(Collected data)
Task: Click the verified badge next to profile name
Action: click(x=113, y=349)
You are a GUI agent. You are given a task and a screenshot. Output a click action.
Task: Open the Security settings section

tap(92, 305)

Problem to solve: Extract exactly the lines between the line containing "You are a GUI" and the end of the data, including both.

Answer to the problem:
You are a GUI agent. You are given a task and a screenshot. Output a click action.
Task: Open the Security settings section

tap(92, 305)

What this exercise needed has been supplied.